Additional format specification languages

awvwgk commented 3 years ago

Formatting and pretty printing output is a usual task in any programming language. The Fortran format specifiers are a bit special because they are quite unique compared with other programming languages with C-like or Python-like format specifier. While Fortran's format specifiers are probably older than the C-like or Python-like format specifiers the later found wide adoption across several programming languages.

This raises the question if stdlib could offer a stdlib_format module to allow formatting of strings using C-like and/or Python-like format specifiers.

Original post by @ivan-pi in https://github.com/fortran-lang/stdlib/issues/337#issuecomment-798117247:

Should the user formatting re-use the Fortran formatting conventions or do we want to adopt something like the Format Specification Mini-Language in Python?

Personally I would be in favor of having a function called format (like the Python .format() or the C++ 20 std::format) for formatted string conversion, but I'm not sure we can really get there in standard Fortran. Probably we would need to limit the number of arguments and use the class(*) approach like in M_msg.

epagone commented 3 years ago

I'm not sure about this. I think that format specification in Fortran is different but works quite well. What I felt Fortran really needed in the past was the g0 descriptor that (luckily) we now have from a few years.

I might be missing something, though. Is there a "feature" advantage in adopting C or Python like format specifiers (i.e. something that Fortran cannot do or does in an inconvenient way)?

milancurcic commented 3 years ago

Related: #19

I like and support this idea (whether C- or Python-style, or both). I agree that Fortran formatting works well, but alternative format specifications could be helpful to newcomers who are familiar with some other language.
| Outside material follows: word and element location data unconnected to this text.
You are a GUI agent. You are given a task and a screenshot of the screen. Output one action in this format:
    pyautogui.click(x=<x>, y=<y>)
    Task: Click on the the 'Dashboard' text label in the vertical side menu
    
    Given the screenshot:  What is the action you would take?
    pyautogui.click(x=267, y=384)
ivan-pi commented 3 years ago

I think the easiest way to enjoy the best of both worlds is to have a converter function, e.g. given the following C format string

"Color %s, Number %d, Float %4.2f"

it should produce the Fortran equivalent

"('Color ',A,', Number ',I0,', Float ',F4.2)"

This way you could easily inline it:

character(len=5) :: str = "Red"
integer :: i = 3
real :: a = 42.0
write(*,cfmt("Color %s, Number %d, Float %4.2f")) str, i, a

Addendum: I imagine regex would be the way to do this by searching for patterns of % and the format letters, and then replacing them with Fortran specifiers. Care needs to be taken of escape characters.

epagone commented 3 years ago

Thinking more about it, probably there is also the advantage that C/C++/Python format specification is more compact and avoids the (potentially annoying) typical combination of single and double quotes. +1 also for me.

ivan-pi commented 3 years ago

I see now that my previous idea to directly mimic the printf (C) or format (C++) is not well-suited to Fortran due to absence of variadic functions.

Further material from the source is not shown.